##### GIVEN PASSAGE #####

Meet the team

In this section
Meet the team

Research team

The following personnel are the research team members of the project:

Dr Anita Laidlaw

I am the principal investigator for this project. I oversee the project and am responsible for ensuring the project keeps to the timeline and has the appropriate approvals in place. I attend all the advisory board and oversight committee meetings and chair the regular research team meetings. My background is in behavioural science, and I’ve been involved in medical education and health professions education research for over 20 years. My main research interests are around wellbeing at work and embeddedness in occupations and roles - in essence, what keeps us happy and enthused in our work. This is the reason I wanted to conduct this research, and I’m excited to see the project moving forward.

Anita Laidlaw

Dr Haci Bayram Yilmaz

As a member of the assessment team at the University of Aberdeen School of Medicine, I am particularly interested in understanding how educational and professional systems can unintentionally create barriers for underrepresented groups. This project brings together my interests in fairness, equity, diversity, and inclusion with my experience in educational measurement and data analysis. By exploring the experiences and career progression of doctors with disabilities, I hope to contribute evidence that supports more inclusive and equitable environments in medical education and healthcare.

#####

WHAT YOU WILL DO:
1. Name every duty Dr Anita Laidlaw lists for herself as principal investigator on the research team page.
2. Answer these from the research team page:
(a) For how long has Dr Anita Laidlaw been involved in medical education and health professions education research?
(b) At which school is Dr Haci Bayram Yilmaz a member of the assessment team?
(c) Whose experiences and career progression does Dr Haci Bayram Yilmaz say the project explores?
3. Extend the research team page, picking up after its final sentence.
The records after this point have no connection to the research team page.

##### INFORMATION SUPPLIED #####

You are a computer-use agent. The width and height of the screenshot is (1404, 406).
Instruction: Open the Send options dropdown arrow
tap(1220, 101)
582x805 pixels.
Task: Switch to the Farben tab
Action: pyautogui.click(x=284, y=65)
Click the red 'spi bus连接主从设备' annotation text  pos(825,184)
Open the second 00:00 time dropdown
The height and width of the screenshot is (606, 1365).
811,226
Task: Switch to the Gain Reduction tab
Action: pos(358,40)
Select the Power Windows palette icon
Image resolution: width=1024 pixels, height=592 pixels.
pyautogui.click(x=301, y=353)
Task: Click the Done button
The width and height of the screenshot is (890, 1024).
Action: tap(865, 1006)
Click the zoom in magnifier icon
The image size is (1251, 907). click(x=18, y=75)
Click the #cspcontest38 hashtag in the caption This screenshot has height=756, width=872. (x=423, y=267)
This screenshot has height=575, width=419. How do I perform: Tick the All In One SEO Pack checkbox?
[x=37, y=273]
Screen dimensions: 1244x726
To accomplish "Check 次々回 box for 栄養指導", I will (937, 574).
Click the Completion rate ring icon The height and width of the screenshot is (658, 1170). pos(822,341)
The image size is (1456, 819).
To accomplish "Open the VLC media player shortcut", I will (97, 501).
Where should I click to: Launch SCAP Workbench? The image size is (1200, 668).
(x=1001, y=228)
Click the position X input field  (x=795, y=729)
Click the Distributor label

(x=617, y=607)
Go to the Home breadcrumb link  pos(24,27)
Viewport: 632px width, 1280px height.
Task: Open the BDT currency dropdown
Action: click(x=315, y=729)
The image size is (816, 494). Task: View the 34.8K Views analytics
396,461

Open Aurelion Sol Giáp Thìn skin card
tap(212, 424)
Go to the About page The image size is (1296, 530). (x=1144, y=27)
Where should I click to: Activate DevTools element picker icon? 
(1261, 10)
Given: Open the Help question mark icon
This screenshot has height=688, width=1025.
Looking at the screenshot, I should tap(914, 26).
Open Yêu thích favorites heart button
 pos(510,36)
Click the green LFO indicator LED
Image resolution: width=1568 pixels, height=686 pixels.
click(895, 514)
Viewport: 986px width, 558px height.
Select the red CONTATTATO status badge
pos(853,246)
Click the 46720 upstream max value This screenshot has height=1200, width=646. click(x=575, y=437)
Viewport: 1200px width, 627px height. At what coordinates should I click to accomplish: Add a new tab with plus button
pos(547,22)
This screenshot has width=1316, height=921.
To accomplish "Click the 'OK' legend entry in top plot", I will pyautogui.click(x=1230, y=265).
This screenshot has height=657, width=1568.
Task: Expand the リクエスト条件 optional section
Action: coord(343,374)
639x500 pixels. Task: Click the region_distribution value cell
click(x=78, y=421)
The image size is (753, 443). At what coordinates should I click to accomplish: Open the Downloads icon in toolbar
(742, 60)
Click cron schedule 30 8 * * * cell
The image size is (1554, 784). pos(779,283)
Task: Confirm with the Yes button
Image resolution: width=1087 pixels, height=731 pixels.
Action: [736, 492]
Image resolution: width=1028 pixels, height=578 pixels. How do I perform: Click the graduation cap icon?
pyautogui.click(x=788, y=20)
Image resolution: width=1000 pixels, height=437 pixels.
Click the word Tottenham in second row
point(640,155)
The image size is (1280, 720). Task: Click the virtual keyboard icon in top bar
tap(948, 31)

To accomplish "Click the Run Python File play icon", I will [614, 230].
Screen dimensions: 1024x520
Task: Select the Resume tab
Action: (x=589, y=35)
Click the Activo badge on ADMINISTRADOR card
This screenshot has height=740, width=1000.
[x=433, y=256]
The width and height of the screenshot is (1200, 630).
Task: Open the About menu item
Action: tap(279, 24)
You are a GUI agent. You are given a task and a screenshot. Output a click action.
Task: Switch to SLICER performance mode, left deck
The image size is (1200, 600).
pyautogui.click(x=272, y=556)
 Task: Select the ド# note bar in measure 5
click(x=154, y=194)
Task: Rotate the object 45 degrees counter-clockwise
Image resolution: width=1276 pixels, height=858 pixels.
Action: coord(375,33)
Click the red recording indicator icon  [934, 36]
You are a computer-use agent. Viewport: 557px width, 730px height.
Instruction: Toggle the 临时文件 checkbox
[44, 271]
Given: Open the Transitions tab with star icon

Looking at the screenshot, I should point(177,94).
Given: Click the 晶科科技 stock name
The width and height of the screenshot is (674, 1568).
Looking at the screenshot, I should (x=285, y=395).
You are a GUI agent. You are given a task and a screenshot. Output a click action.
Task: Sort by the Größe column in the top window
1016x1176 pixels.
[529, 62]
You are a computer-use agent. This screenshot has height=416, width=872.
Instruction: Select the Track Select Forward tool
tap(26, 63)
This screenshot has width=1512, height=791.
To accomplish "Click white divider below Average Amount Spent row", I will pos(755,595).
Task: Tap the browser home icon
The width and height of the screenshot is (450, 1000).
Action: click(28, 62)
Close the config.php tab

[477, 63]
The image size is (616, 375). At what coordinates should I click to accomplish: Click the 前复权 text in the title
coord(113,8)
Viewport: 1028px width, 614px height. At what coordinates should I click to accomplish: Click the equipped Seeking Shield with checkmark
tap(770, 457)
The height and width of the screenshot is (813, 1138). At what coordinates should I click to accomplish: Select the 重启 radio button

#####

ANSWERS BY ITEM:
1. Overseeing the project, ensuring the project keeps to the timeline, ensuring the appropriate approvals are in place, attending all the advisory board and oversight committee meetings, and chairing the regular research team meetings.

2.
(a) For over 20 years.
(b) The University of Aberdeen School of Medicine.
(c) Doctors with disabilities.

3.
Haci Yilmaz

Dr Grainne Kearney

My name is Dr Grainne Kearney and I am an academic GP based at Queen’s University, Belfast. This means I spend half my week working as a GP in Northern Ireland and the other half in Queen’s medical school, educating (and researching the education of) the next generation of doctors. The pragmatic answer to the question “why am I involved with the project?” might seem to be that I have expertise in ‘Institutional Ethnography’, the research approach in Workstream 2 which priorities the experience and expertise of individuals in their own lives. But for me, as someone who works with both medical students and healthcare practitioners in all their diversity, I truly value the experience and expertise that doctors with disabilities/disabled doctors bring to the workforce and look forward to what I can learn from them in this work. 

Grainne

Prof Iain Atherton

Iain is Professor of Nursing and Data Science and an ADR Scotland lead for health and social care. His research uses routinely collected data to address key questions in health and the healthcare workforce. His work includes establishing a flagship dataset linking nursing and midwifery registration data with the 2021 Census for England, enabling insights into the influence of social factors on these professions. His expertise will contribute to analysis of the UKMED dataset, helping to improve understanding of disability and its implications for the medical profession.

Iain

Dr Damla Harmanci

I am the research fellow for the Institutional Ethnography workstream (WS2), responsible for conducting interviews and workplace observations. I am also involved in the participatory aspects of the research, organising and facilitating Advisory Board and Oversight Committee activities. I bring a background in sociology and social science to the research team. I feel privileged to carry out the on-the-ground work for this research, speaking with and learning from people who are experts in what they do. I am involved in this project because it aligns with my personal values around equality and diversity, as well as my professional interests in the social dimensions of medicine and healthcare.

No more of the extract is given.